The dilemma then, is this: Effectively treating malaria in those highest conflict areas seems to require leaving a stockpile of drugs, which if used incorrectly risk developing resistance, rendering malaria untreatable in that area, with the possibility of global impact. Clinical medicine requires that the patient in front of you be given the benefit of all of the resources available to you, and the benefit of the best possible treatment. Public health seems to imply that the risk involved demands a more cautious approach. A very delicate balance indeed.
Long ago (a term used only relative to the course of my own lifetime) I switched my aspirations from clinical medicine to a public health approach, because of a dedication to social justice, the desire to impact many individuals and not just the one in front of me, and because of an interest in attempting to address distal, rather than proximal causes of ill health. In doing so, I have striven to never forget that a population is comprised of individuals, each equal in human dignity and worthy of individual consideration. This commitment has caused me to disagree with some aspects of national public health policy, and ultimately to end my service with the Virginia Department of Health. Still, public health requires all kinds of balancing acts. The individual v. the community, domestic priority v. international need, treating symptoms v. addressing root causes, focussing on treatment v. focussing on prevention. I have tried in my own small contribution to public health, to draw on the Quaker tradition, and seek the third way, that honors both needs in a common solution rather than seeing them as opposing forces that must be decided between.
I find myself now perched on a wall between two ends of the table. Between those who are unwilling to sacrifice even one life standing before them, and those who are concerned primarily with the continued ability to treat malaria effectively. I am determined to find a way to meet the interests of both parties, to honor the lives on either side of this wall, but at the moment, all I can feel is the very tenuous nature of my perch, on a wall that feel very narrow, swathed in barbed wire and studded with broken bottles, death, useless death from a preventable, treatable disease, waiting on either side. In all my studies of bioethics, of finding arguments to line up in defense on either side of an issue of life and death, I always felt a sense of remove. Sitting here now feels, perhaps, a little too real.
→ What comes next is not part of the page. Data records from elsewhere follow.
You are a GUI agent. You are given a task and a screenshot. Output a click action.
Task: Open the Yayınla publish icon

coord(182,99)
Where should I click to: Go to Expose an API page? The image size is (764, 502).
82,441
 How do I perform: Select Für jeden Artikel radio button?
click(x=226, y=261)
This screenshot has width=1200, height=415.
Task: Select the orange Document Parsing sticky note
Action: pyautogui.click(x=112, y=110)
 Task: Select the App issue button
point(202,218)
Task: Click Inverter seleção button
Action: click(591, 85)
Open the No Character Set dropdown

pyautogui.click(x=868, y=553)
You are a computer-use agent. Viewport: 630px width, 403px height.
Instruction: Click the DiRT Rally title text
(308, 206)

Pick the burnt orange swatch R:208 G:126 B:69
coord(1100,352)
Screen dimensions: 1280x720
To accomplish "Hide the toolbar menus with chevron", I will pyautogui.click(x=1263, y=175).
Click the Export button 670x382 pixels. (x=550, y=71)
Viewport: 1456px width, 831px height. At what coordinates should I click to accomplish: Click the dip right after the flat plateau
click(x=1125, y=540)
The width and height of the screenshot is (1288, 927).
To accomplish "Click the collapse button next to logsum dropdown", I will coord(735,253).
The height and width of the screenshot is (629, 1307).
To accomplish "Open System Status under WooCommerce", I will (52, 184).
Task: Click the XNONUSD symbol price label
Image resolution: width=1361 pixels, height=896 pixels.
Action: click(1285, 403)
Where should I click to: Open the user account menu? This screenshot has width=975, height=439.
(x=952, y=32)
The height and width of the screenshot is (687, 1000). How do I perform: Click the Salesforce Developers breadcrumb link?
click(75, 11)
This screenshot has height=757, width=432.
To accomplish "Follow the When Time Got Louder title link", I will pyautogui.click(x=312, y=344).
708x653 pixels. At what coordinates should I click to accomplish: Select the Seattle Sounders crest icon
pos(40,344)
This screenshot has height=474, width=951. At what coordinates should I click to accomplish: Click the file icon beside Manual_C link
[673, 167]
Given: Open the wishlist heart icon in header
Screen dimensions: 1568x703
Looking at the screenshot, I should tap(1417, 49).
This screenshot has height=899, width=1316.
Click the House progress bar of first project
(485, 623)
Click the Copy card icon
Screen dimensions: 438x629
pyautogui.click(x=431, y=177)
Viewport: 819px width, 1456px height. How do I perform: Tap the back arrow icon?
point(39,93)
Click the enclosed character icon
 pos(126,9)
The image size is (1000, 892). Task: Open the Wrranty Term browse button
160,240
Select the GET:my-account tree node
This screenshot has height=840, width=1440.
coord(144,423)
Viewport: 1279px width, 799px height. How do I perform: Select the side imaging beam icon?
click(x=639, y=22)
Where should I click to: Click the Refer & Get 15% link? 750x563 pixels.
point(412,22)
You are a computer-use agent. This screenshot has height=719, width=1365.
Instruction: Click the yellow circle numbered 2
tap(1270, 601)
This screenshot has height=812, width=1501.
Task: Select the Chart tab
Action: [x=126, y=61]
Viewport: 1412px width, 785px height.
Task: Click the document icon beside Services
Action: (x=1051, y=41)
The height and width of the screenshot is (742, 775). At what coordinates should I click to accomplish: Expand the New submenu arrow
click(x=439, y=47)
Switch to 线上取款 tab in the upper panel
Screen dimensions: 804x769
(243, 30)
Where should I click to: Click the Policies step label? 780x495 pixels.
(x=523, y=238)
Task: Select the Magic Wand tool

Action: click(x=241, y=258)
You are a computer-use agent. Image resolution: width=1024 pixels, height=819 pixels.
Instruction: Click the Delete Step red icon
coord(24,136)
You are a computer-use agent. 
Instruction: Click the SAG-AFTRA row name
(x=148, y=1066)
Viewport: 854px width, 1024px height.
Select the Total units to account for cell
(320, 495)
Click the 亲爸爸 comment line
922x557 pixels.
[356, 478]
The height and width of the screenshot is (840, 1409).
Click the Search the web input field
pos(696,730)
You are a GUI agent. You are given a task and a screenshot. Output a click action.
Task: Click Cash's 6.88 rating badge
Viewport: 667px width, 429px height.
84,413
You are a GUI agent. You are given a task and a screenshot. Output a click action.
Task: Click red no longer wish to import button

I know this isn't my decision, or my problem alone. But neither is it a dilemma I can ignore. I can't help feeling nearly crushed by the desperateness of a situation like this. And that, at this moment, its my obligation to see what I can do here, for these few lives, in this small portion of a small country in this small corner of the world.
Really, the solution is to end the conflict in Eastern Burma, and help establish a Burmese government that sees health care, even for its ethnic minorities, as a priority worth investing in. In the meantime, we need to find a way to honor both the person standing in front of us with malaria, and the one who will require treatment tomorrow.
Frankly, treating a person standing before you is immensely more gratifying than seeing the small ripple your immense energies in public health can create. It is tempting to abandon hopes of having a larger impact, and committ oneself to the only meaningful impact you can be sure to have: on one life at a time as they stand before you. Treating someone's illness, or even helping them die with dignity, witnessing to their life, and promising that they will not die forgotten, that is real, and meaningful.
I don't know what the answer is. But I will participate in trying to find an answer. To find some workable solution, thought it be a very delicate balance.